Get quick tips for gathering and preserving seeds for the next season. As seen in Country Gardens® magazine.

Tap into and preserve our agricultural heritage by gathering and saving seeds from our heirloom plants. Here are a few tips to help you get started:

Begin slowly and simply.
Test the waters with beans or another easy-to-grow crop.

Branch out from there.
Wait until your group has acquired some skills before tackling challenging crops such as wheat and other grains.

Find a focus.
Select themes that your group can hone in on. You might go with regional varieties, seeds with historic roots, short-season vegetables, heat-tolerant vegetables, or herbs, for example.

Grow open-pollinated varieties.
Hybrids generally do not grow true, while open-pollinated plants show the same characteristics as their parents.

If you're gathering seeds, you can also plan for plants to add in autumn; use our helpful guide.
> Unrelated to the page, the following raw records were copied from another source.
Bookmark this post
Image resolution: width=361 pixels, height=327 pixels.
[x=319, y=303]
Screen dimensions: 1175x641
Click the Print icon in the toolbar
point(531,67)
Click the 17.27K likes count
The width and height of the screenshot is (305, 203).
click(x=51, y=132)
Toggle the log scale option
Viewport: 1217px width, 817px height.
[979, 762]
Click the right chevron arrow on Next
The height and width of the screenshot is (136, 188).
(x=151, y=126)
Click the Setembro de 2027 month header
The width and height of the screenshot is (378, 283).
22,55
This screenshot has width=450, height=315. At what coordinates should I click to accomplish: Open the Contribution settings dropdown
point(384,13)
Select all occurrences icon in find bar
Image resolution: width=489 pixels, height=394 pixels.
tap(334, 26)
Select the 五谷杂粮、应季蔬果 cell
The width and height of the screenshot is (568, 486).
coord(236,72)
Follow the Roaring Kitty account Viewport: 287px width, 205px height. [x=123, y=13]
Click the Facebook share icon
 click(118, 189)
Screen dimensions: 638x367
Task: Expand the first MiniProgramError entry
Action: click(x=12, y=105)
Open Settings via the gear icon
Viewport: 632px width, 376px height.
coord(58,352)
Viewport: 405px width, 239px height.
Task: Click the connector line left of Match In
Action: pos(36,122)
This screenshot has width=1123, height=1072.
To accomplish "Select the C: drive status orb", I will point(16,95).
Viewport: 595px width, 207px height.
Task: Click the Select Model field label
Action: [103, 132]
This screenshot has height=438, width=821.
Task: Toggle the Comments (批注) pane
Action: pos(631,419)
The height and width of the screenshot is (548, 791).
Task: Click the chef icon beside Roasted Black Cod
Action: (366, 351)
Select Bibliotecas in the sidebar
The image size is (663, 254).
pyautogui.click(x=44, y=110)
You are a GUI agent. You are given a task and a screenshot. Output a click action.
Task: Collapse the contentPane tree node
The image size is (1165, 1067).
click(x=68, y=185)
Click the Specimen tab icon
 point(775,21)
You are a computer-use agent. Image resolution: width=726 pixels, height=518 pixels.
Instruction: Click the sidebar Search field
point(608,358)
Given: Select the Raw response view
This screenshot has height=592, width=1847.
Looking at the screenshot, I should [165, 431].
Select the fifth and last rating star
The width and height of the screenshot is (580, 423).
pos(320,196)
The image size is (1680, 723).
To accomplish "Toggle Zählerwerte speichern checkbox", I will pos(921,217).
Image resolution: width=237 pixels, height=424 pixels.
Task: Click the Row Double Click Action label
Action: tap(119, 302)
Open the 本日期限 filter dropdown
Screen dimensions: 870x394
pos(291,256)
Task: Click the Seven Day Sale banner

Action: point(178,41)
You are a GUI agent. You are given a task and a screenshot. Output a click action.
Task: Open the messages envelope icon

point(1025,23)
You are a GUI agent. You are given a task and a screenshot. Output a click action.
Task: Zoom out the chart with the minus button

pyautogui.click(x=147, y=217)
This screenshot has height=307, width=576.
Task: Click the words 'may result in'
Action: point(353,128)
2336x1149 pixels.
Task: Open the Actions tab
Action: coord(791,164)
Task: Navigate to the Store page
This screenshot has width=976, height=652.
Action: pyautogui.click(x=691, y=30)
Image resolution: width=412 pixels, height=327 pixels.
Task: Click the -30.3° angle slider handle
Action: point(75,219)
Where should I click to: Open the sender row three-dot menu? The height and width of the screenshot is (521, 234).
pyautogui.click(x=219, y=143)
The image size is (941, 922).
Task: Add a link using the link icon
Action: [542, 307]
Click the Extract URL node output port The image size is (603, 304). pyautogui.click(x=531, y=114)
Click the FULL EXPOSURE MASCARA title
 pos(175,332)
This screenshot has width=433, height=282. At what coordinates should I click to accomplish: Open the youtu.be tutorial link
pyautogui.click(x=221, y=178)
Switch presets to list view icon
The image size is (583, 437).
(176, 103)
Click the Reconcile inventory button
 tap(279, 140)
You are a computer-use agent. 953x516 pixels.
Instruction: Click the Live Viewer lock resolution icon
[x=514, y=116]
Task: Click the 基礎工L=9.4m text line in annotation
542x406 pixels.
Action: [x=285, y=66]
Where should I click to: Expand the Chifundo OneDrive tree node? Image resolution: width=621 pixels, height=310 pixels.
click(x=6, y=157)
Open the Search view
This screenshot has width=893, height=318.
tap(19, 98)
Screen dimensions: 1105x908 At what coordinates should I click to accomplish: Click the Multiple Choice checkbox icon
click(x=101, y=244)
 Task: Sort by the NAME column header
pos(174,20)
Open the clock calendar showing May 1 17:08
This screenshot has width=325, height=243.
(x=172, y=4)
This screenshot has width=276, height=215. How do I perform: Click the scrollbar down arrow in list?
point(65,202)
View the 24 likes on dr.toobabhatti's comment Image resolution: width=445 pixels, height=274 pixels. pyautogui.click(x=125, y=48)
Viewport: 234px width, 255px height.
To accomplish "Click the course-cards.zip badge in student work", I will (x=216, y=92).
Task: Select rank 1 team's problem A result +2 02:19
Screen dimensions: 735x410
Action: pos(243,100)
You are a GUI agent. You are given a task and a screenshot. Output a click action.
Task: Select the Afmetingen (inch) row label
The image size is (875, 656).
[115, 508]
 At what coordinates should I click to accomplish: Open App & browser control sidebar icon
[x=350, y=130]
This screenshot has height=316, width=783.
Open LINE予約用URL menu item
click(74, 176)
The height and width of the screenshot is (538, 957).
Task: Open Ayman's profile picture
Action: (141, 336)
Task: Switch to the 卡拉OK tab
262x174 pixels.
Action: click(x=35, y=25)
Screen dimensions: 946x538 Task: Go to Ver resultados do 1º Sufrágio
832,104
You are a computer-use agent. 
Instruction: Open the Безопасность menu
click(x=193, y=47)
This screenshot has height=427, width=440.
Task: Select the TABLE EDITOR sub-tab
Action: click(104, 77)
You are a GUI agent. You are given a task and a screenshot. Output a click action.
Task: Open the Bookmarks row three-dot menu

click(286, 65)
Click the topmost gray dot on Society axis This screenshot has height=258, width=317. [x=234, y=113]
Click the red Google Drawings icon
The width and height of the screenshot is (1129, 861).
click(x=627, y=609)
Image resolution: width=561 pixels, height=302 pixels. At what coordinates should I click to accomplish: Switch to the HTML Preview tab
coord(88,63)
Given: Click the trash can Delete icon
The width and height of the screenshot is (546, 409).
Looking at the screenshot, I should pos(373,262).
Learn isolation distances.
Certain plants, such as tomatoes, cross-pollinate if they are grown too closely together. To be sure that these seeds grow true, keep them away from close kind or grow plants that flower at different times.

Spread the wealth.
If you want to save many different types of tomatoes but have scant space, send some out to good homes. Be sure to ask for a promise of produce when harvest comes around.

Save some seed.
When a variety is under your protection, be sure to keep some seeds in storage as insurance against crop failure.

Pass it along.
Another layer of crop insurance is to list your seeds with a group such as the Seed Savers Exchange. All you need are 100 seeds of one variety to get started.